I was blue, just as blue as I could be
Ev'ry day was a cloudy day for me
Then good luck came a-knocking at my door
Skies were gray but they're not gray anymore...
I should care if the wind blows east or west
I should fret if the worst looks like the best
I should mind if they say it can't be true
I should smile, that's exactly what I do..."
- Lyrics by Irving Berlin
Click here to listen to Ella Fitzgerald sing this as only The First Lady of Song can.
(And a big thanks to Spectrum Window Cleaning for the squeaky clean workday view!)
24 January 2014
The order of hours is unsure.
Winter has just departed,
recalcitrant snows hiding
holding onto unwary backyards...
The sense of seasons
has been undone...
And so the pattern of my life
has gone awry;
antemeridian is uncertain,
hours and seasons askew..."
- Jackie Wattenberg, from "The Seasons Collide"
Read the entire lovely poem here.
23 January 2014
“Through the wide-open window he could see the evening sky, still grey but faintly luminous and streaked with level cloud. No rain in that sky; only an echo of the peace that held the world in this contented quiet.”

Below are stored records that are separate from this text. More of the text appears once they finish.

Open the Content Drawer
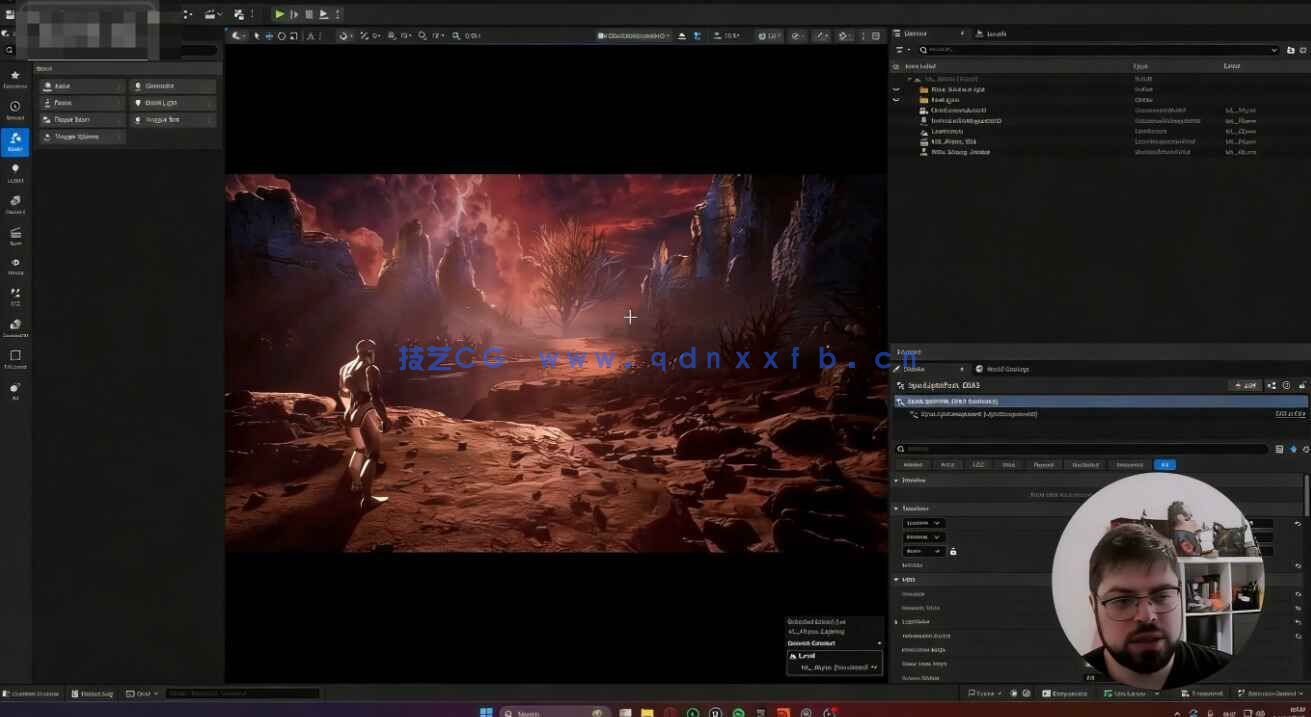This screenshot has height=717, width=1311. point(36,693)
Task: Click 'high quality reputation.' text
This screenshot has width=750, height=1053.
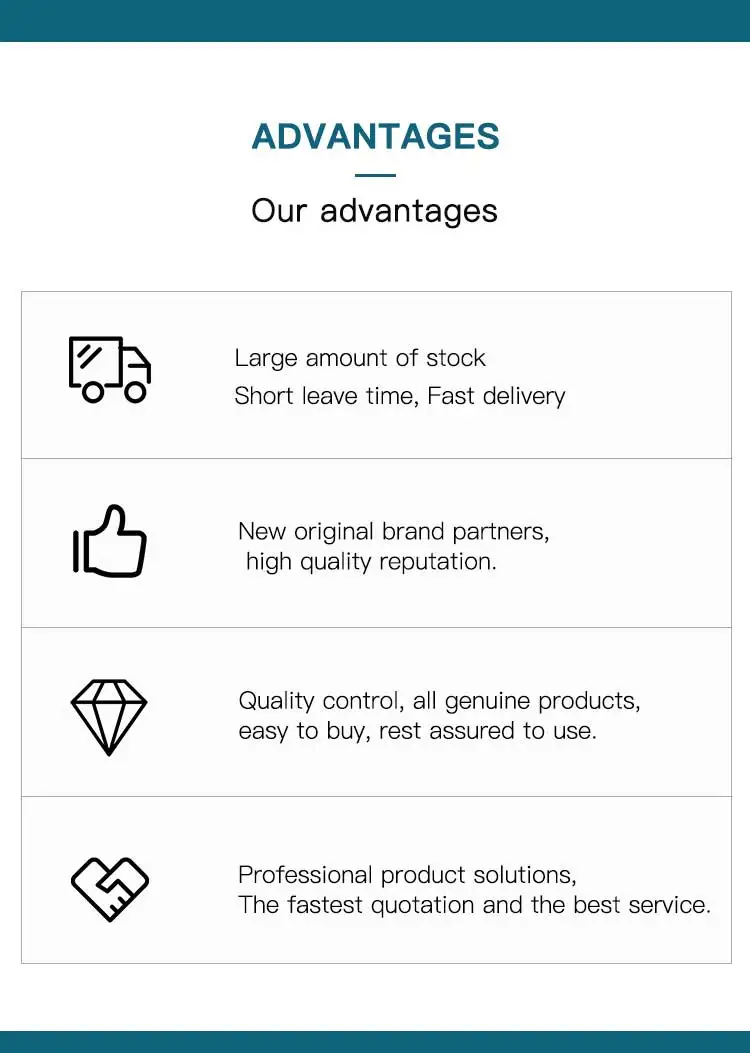Action: [x=371, y=561]
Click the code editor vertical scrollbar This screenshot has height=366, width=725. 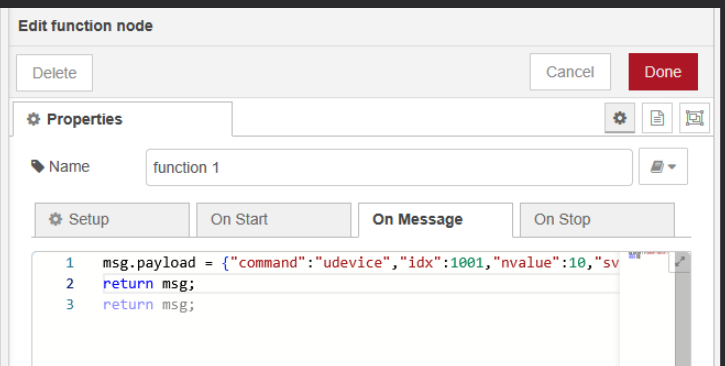(x=683, y=319)
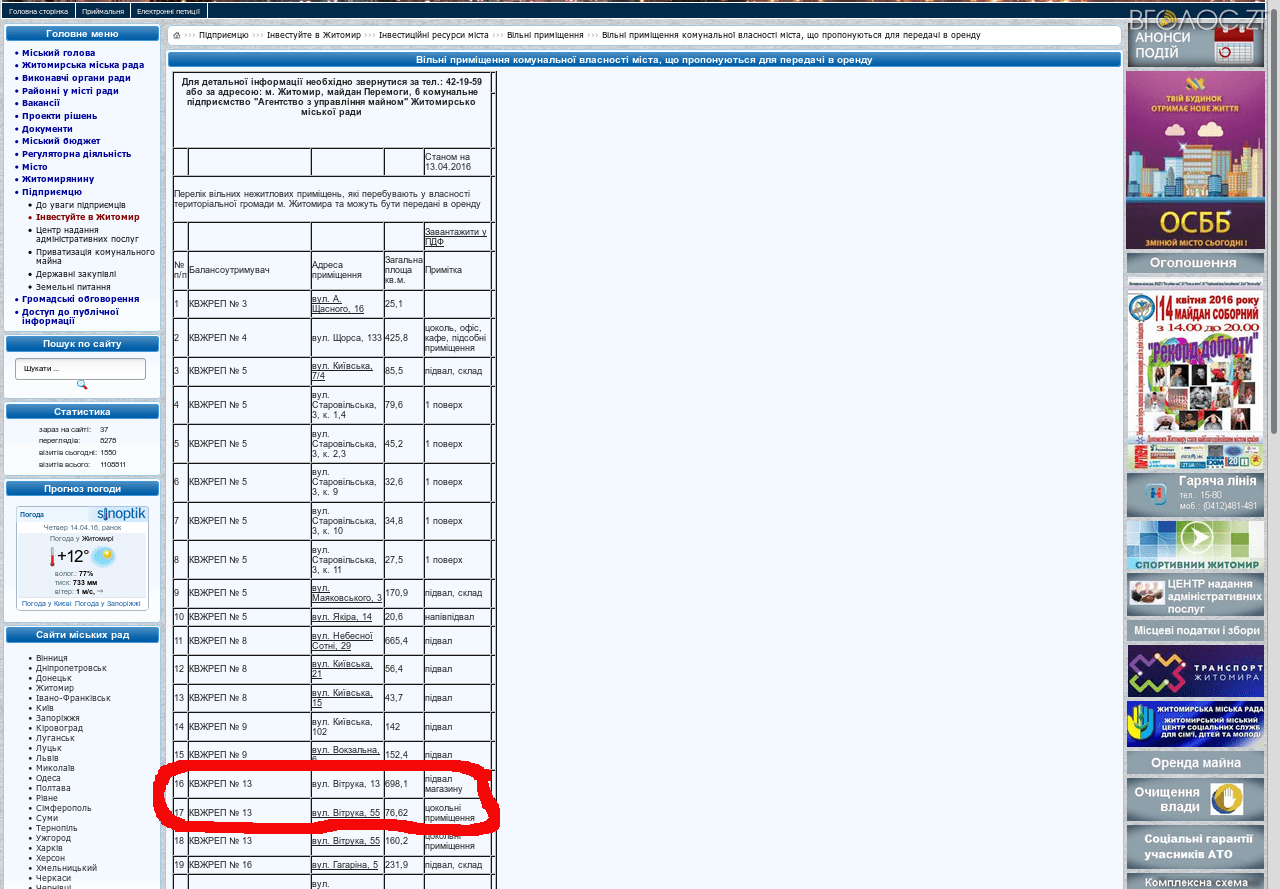Click the Завантажити у ПДФ link
The height and width of the screenshot is (889, 1280).
[455, 237]
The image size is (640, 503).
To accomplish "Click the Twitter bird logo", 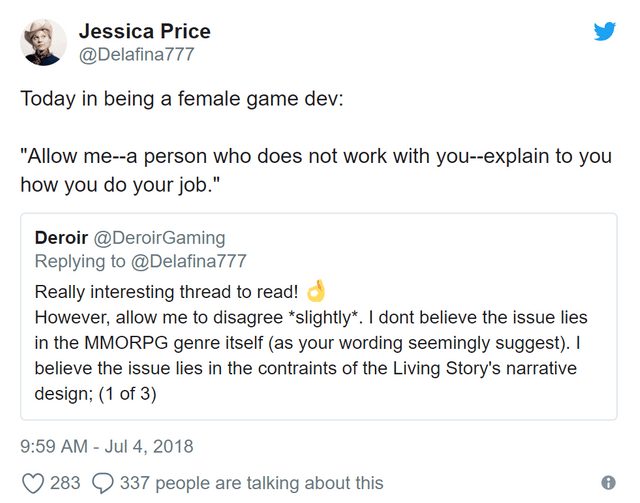I will tap(604, 31).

- Josephine Tey, from “The Singing Sands”, p.27-28
22 January 2014
“The cold struck him like a blow in the face and he began to shiver uncontrollably….
He stumbled up the steps and across the bridge….They were all wrong about hell, he thought. Hell wasn’t a nice cosy place where you fried. Hell was a great cold echoing cave where there was neither past nor future; a black, echoing desolation. Hell was concentrated essence of a winter morning after a sleepless night of self-distaste.”
- Josephine Tey, from “The Singing Sands”, p. 12
Today’s quote is not meant as a focus on the macabre or depressing, but rather to share an appreciation for the keen descriptive skill of a new-to-me author, Josephine Tey.
I’ve been enjoying her mystery fiction of this past week, specifically a couple books in the Inspector Alan Grant series.
In “The Singing Sands”, I’m particularly intrigued by her sensitive portrayal of panic attacks in an era when one didn’t talk of such “weakness” but braved through as best they could, on their own, the fear that no one would understand - particularly if one were a male police inspector. If I hadn’t noted of the 1951 copyright (little obscure detail freak that I am), I’d have thought her views were coloured by current research and the internet’s readily available information.
May 2014 bring us serendipitous discovery of many more good reads!